HAYATIN YÜKÜ, BİLMENİN AĞIRLIĞI


Her şeyi bilmek, görmek iyi mi? İsteyen için iyidir, benim içinse yüktür. Zaten bilmek de istemem. Ben istediğim merak ettiğim konuları bilmek isterim. Bilgi açlığım vardır ve yoğun bir şekilde gidermek isterim. Fakat bilmek istemediğim, merak etmediğim, hafızama yük olarak gördüğüm bilgiler de vardır.

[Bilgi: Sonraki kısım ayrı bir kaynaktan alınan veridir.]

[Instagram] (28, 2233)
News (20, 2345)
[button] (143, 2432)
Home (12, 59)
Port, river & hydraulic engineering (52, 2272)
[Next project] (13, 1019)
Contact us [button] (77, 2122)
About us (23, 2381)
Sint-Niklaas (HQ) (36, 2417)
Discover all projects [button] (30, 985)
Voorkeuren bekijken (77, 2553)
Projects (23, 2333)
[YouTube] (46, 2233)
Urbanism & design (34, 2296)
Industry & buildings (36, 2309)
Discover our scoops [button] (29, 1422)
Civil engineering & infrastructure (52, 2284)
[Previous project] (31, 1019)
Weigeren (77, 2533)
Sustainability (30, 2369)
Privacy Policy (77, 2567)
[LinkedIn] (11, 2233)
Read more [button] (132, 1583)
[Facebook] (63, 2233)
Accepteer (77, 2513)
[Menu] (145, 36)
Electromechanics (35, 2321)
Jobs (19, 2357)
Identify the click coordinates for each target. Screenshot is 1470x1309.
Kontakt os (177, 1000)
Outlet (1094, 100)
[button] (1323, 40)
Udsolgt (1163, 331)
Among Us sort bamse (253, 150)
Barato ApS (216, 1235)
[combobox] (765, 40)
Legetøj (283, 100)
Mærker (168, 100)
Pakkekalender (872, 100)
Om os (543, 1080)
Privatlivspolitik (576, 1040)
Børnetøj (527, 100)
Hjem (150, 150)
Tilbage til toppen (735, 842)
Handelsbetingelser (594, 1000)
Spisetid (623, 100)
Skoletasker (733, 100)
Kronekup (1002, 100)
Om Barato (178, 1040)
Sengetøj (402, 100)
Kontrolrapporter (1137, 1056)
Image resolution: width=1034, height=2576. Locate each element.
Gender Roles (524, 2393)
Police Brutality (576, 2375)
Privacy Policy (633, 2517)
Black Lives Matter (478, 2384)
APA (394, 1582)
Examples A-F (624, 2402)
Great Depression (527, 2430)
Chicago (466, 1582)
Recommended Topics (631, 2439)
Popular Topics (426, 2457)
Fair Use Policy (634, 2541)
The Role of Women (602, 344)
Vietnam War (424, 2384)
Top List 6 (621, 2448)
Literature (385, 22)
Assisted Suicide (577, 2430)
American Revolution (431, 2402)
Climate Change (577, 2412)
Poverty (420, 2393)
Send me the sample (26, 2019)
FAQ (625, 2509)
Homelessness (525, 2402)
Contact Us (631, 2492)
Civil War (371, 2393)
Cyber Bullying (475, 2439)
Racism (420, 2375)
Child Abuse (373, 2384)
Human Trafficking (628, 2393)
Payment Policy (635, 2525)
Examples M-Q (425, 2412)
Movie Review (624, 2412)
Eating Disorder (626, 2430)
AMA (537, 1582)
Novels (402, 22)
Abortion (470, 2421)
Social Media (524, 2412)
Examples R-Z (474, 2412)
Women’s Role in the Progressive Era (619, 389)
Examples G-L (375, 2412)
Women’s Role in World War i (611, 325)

Doğru dürüst dinlemem bile. Beynim iter, kaydetmez. Fakat nedendir bilinmez insanlar da özellikle bana anlatmak isterler. Beynime teperler adeta bilgileri. Bazılarında ise beynim ne yapacağını bilemez. Bir yanı istemezken bir yanı da bunu insanlığa anlatmak için kaydetmen lazım der.

Evet, yüküm ağırdır benim. Kafasında dört romanla dolaşan kaç kişi var ki tanıdığınız? Geçen yıldan beri yazmaya başladım da bir kısım hikayeleri, yüküm azaldı fakat hala çok ağır yüküm. Bir yılda iki yüze yakın yazıyı nasıl yazabildim? Daha önce yazılmış halde beynimde tuttuğum için.

Özellikle mesleki konularda yazmıyorum, yazdıklarımı da yayınlamıyorum. Etik bulmuyorum yazmayı, mesleğimi icra ederken. Sonra belki. Fakat bazıları var ki elimden beynimden kaçıyor. Okuyan affetsin?

-Beyim o karpuz kabak çıkmasaydı görevden alınmayacaktım. Diğer altı tanesi de!

İnsanlar derdini kime, neden anlatır, bilmiyorum. Ben anlatılan kişiyim devamlı. Ne buluyorsa insanlar bende, hemen başlıyorlar derdini dökmeye. Şikayetim yok dinlemekten de yardımcı olamamak üzüyor insanı. Bir yük oluyor. Biliyorsun ve bir şey yapamıyorsun. Kendime haksızlık etmeyeyim. Bir şey yapabildiklerim dertler de oldu ama çoğunluk bana yük olarak kaldı. Bir ara çok yoğundu, hatta üç rakamlı bir “alo erkan” hattı kurmayı bile düşünmüştüm. Şu sıralar azaldı başvurular, ya dinlemekten bıkkınlığım yüzüme vurdu ya da insanlar baktılar ki bana anlatmak çözmüyor sorunlarını, vazgeçtiler anlatmaktan.

Evet, bir fabrika müdürü görevden alınmış. Kabahati karpuzun kabak çıkmasında buluyor. Yani beyin bu bilgiyi kaydetmesin de ne yapsın?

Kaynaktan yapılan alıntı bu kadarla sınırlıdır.